Please transcribe the listing below word for word, starting at its first line and ending at the line that contains "click(x=298, y=118)", with both of those lines included.

-- BEGIN EXERCISE INPUT --

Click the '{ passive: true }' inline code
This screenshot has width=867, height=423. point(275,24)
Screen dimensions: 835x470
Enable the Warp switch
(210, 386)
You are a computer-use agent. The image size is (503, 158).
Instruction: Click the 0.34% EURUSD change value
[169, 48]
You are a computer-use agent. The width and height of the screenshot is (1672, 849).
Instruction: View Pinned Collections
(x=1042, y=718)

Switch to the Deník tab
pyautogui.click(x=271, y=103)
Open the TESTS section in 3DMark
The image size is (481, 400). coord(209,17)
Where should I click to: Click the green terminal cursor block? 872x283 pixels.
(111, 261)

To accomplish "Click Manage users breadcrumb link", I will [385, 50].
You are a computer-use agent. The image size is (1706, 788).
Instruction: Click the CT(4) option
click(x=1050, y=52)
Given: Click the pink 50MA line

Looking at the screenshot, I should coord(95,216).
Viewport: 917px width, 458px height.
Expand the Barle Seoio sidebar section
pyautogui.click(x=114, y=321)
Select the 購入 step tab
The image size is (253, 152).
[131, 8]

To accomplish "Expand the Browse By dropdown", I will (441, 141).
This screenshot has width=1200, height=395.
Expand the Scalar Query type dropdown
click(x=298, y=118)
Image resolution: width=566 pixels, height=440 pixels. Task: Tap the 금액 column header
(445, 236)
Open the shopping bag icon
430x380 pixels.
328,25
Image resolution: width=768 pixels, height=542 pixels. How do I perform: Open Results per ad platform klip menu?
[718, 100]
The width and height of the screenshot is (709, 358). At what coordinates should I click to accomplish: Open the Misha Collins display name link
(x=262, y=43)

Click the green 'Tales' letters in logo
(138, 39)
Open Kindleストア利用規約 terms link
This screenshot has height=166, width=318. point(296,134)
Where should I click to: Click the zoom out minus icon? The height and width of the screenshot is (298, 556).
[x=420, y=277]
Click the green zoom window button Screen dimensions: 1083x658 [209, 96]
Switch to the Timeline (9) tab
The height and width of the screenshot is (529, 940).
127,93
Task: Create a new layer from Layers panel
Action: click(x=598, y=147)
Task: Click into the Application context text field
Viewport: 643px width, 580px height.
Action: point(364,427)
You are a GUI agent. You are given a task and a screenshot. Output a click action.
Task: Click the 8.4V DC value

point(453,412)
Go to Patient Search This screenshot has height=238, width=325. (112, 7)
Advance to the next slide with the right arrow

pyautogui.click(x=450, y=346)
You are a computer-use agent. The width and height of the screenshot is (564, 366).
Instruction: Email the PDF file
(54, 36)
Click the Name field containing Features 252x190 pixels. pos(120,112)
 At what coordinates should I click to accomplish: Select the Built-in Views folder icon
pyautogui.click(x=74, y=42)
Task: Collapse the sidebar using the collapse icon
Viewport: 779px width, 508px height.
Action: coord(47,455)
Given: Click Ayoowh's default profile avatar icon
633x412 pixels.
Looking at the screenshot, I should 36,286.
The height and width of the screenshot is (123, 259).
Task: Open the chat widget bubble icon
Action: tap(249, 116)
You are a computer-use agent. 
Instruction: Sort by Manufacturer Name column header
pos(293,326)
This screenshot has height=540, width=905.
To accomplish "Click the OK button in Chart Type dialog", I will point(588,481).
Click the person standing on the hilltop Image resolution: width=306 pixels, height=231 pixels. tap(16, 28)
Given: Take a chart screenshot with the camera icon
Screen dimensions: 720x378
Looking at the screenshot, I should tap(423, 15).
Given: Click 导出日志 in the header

-- END EXERCISE INPUT --

▶ **TASK RESPONSE**:
Click the '{ passive: true }' inline code
This screenshot has width=867, height=423. point(275,24)
Screen dimensions: 835x470
Enable the Warp switch
(210, 386)
You are a computer-use agent. The image size is (503, 158).
Instruction: Click the 0.34% EURUSD change value
[169, 48]
You are a computer-use agent. The width and height of the screenshot is (1672, 849).
Instruction: View Pinned Collections
(x=1042, y=718)

Switch to the Deník tab
pyautogui.click(x=271, y=103)
Open the TESTS section in 3DMark
The image size is (481, 400). coord(209,17)
Where should I click to: Click the green terminal cursor block? 872x283 pixels.
(111, 261)

To accomplish "Click Manage users breadcrumb link", I will [385, 50].
You are a computer-use agent. The image size is (1706, 788).
Instruction: Click the CT(4) option
click(x=1050, y=52)
Given: Click the pink 50MA line

Looking at the screenshot, I should coord(95,216).
Viewport: 917px width, 458px height.
Expand the Barle Seoio sidebar section
pyautogui.click(x=114, y=321)
Select the 購入 step tab
The image size is (253, 152).
[131, 8]

To accomplish "Expand the Browse By dropdown", I will (441, 141).
This screenshot has width=1200, height=395.
Expand the Scalar Query type dropdown
click(x=298, y=118)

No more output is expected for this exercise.